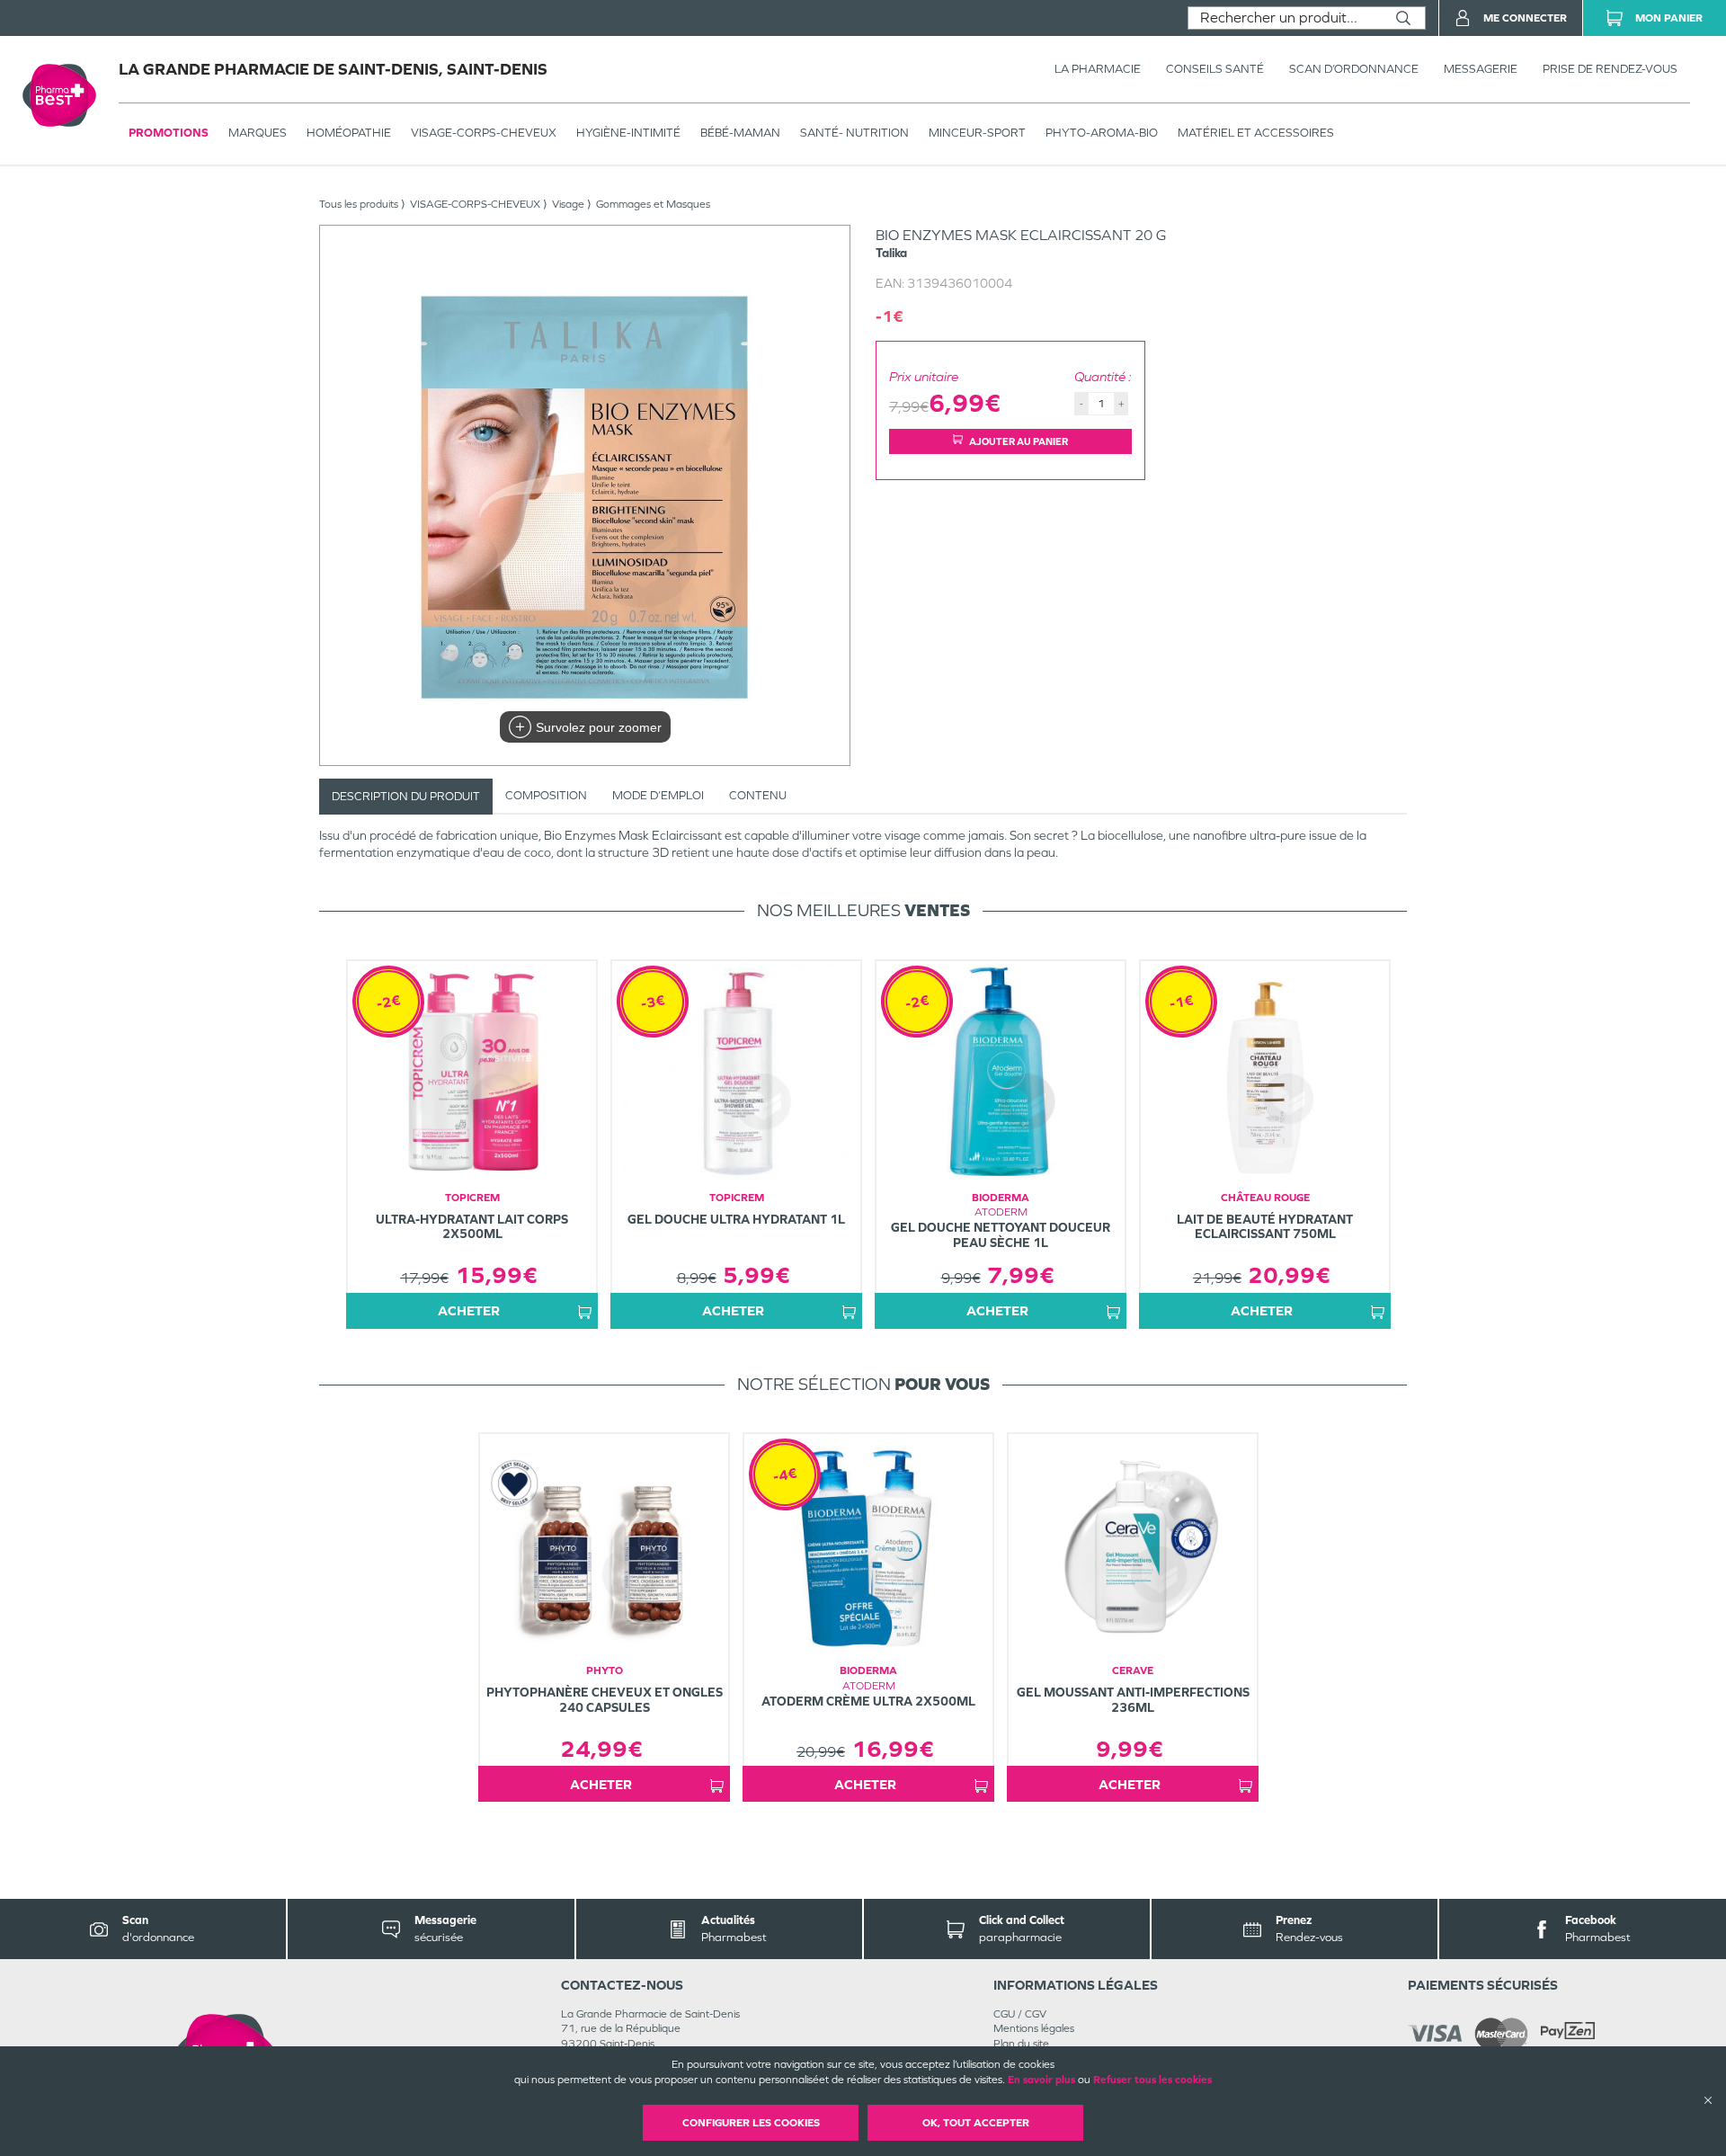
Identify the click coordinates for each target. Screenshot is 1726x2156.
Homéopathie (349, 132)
----
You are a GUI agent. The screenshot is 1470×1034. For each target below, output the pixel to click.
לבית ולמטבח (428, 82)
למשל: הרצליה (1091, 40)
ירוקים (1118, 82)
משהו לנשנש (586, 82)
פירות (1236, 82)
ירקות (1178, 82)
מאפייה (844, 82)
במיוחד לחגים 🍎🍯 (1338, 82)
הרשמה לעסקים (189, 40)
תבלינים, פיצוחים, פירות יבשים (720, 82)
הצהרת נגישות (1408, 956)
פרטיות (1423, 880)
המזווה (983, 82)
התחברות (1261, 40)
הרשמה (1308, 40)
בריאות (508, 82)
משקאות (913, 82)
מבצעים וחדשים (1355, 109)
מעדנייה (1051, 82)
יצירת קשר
----
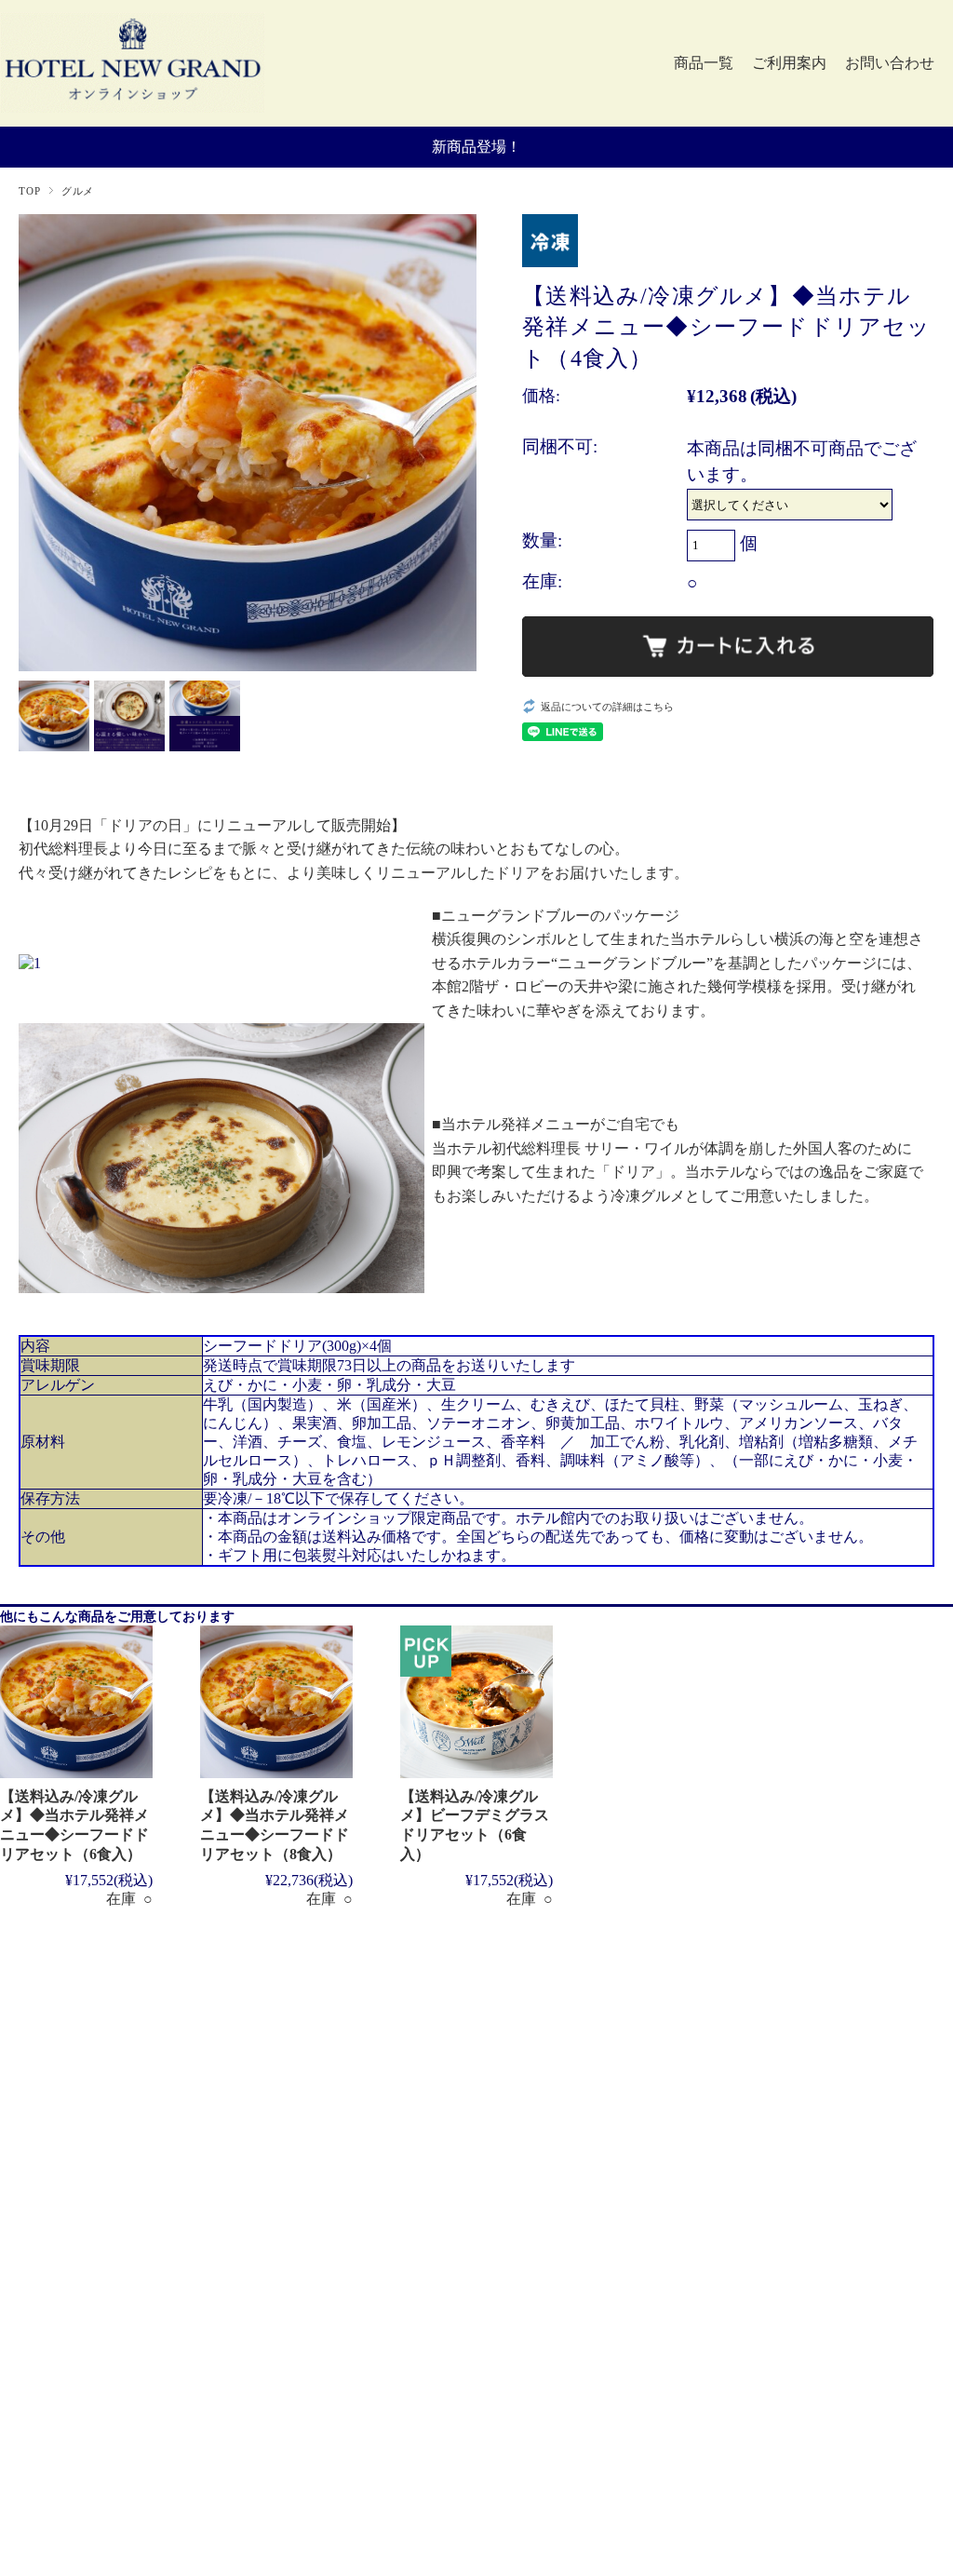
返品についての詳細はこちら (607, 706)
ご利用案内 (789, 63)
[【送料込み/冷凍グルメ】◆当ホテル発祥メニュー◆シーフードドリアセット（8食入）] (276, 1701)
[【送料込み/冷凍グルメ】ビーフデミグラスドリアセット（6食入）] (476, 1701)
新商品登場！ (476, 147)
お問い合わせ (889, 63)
----
Look through the data above and return exactly the lines from the one that contains "Identify the click" to the one that contains "Homéopathie (349, 132)", inclusive, with nothing else.

Identify the click coordinates for each target. Screenshot is 1726x2156.
Homéopathie (349, 132)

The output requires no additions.